Reducing starch intake is the most effective way to prevent a sharp rise in blood glucose levels, though dietary habits based on starch as a staple food are challenging to change in the short term. While pharmaceutical treatments can lower blood glucose quickly, they often come with various side effects. As an alternative, researchers are exploring methods to inhibit digestive enzyme activity. For example, phenolic compounds can bind directly to digestive enzymes like amylase, sucrase, trypsin, and lipase, reducing their activity and slowing the digestion of starch and proteins [31]. Furthermore, the efficacy of plant-derived natural hypoglycemic substances, including polyphenol extracts (e.g., tea and coffee polyphenols [37]) and dietary fibers (e.g., pectin and coconut residue fibers [38,39]), has been extensively validated. As the primary component of dietary fiber, cellulose’s role in regulating enzyme activity is increasingly recognized, a fact that has generated significant research interest.

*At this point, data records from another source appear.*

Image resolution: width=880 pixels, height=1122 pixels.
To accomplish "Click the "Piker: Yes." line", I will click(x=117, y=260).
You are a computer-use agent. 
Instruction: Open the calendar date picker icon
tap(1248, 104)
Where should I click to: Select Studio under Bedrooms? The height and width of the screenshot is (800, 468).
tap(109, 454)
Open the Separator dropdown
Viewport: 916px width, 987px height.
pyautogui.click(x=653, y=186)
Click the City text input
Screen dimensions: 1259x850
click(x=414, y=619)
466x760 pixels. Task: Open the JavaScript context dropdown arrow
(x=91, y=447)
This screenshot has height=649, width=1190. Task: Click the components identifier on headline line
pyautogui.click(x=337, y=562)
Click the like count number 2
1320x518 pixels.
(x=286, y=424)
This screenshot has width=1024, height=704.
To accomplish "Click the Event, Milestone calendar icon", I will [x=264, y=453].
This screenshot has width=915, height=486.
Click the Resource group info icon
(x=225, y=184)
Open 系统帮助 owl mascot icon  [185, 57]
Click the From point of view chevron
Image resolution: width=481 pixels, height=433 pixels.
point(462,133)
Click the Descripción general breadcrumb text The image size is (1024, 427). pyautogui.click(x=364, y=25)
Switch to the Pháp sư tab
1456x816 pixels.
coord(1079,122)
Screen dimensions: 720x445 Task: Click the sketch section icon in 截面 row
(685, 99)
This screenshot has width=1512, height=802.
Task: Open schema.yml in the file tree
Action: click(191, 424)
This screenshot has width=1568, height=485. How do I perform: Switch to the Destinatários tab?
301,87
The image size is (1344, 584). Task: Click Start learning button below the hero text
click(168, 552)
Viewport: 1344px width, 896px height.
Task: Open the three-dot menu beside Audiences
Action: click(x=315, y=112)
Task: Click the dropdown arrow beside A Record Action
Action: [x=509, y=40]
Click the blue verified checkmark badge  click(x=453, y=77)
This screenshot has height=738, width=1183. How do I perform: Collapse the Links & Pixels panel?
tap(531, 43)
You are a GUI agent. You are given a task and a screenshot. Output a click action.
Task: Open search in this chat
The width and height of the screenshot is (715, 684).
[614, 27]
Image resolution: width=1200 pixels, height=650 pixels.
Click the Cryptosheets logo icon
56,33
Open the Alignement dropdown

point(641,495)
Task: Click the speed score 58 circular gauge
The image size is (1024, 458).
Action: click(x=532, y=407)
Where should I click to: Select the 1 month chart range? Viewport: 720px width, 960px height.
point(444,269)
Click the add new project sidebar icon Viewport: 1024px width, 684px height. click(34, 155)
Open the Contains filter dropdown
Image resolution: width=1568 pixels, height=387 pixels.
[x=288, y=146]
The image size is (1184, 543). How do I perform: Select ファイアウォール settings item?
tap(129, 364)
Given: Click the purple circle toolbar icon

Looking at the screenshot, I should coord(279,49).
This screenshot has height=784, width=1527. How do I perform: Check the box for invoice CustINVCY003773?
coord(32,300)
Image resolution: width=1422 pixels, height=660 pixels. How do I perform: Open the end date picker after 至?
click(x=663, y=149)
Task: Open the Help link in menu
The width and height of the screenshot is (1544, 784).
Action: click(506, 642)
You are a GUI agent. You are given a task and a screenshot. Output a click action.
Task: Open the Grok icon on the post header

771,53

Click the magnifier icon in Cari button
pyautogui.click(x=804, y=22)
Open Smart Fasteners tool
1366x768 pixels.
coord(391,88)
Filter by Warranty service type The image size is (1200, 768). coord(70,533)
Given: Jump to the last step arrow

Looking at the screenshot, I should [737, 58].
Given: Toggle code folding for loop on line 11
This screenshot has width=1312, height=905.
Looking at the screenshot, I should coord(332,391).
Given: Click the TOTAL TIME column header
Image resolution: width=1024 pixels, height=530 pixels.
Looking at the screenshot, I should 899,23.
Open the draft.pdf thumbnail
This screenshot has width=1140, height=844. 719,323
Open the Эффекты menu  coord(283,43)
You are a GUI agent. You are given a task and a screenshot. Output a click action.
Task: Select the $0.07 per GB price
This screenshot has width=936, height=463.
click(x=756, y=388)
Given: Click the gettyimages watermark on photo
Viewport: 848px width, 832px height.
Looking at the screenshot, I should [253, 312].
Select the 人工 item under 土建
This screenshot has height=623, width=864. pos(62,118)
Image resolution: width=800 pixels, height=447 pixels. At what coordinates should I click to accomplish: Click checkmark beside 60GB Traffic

α-Amylase is a crucial digestive enzyme that breaks down starch into maltose and glucose, providing energy for the body. Amyloglucosidase is a biocatalyst that hydrolyzes the α-1,4 glycosidic bonds in starch, soluble starch, and related oligosaccharides [40]. Research by Nsor-Atindana et al. [16] showed that reducing the particle size of nanocrystalline cellulose increased its effect on amylase activity, inhibiting starch hydrolysis and slowing the rapid rise in glucose levels. In the present study, we demonstrated that celluloses with varying crystalline structures inhibited the activity of both α-amylase and amyloglucosidase through different mechanisms, with SC showing the most significant fluorescence quenching effect. The main reason for this phenomenon is that the amorphous structure of SC enhances its affinity for enzymes, promoting SC to bind to α-amylase via hydrogen bonds and van der Waals forces, reducing the hydrophobicity of the α-amylase microenvironment, and ultimately lowering the enzyme activity. This point is well supported by thermodynamic analyses and the redshift of synchronous fluorescence spectra.

The reduced effect of MC on α-amylase and amyloglucosidase can be attributed to the acid hydrolysis process, which alters the amorphous structure of cellulose and increases its crystallinity. The MC particles formed a bundle-like aggregated structure. Despite an increase in specific surface area, there were fewer accessible hydroxyl groups and reduced surface roughness, thus weakening the interactions between MC and the enzymes compared to the amorphous SC sample. The interactions between NC, MC, SC, and amyloglucosidase were mainly driven by hydrophobic interactions, which inhibited amyloglucosidase activity. In line with previous findings from the present research, acid hydrolysis disrupted the crystalline cellulose structure, resulting in loose, short-chain structures with larger specific surface areas and greater exposure to binding sites for enzyme interactions. Naturally, the conditions employed in this study have certain limitations—for instance, in vitro conditions (buffer, enzyme concentrations) may not represent physiological conditions. These limitations should therefore be validated through more rigorous experimental designs.

5. Conclusions

This study focused on the inhibitory effects and mechanisms of NC, MC, and SC on α-amylase and amyloglucosidase. The results showed that SC exhibits the highest binding affinity and strongest quenching effects. The crystalline structure of cellulose plays a key role in determining the strength of these interactions. NC, MC, and SC primarily bind to α-amylase through van der Waals forces or hydrogen bonding, while hydrophobic interactions dominate their binding with amyloglucosidase. These interactions reduce the hydrophobicity around Tyr and Trp residues, alter enzyme conformation and activity, and ultimately inhibit starch digestion [24]. In future research, it is necessary to focus on analyzing the regulatory effects of cellulose on the texture and sensory attributes of starch-based foods during low-GI product development, while integrating in vitro and in vivo starch digestibility assessments (e.g., glycemic glucose release kinetics, postprandial glycemic response) to systematically clarify the hypoglycemic mechanism of cellulose and its practical applicability in functional food formulation.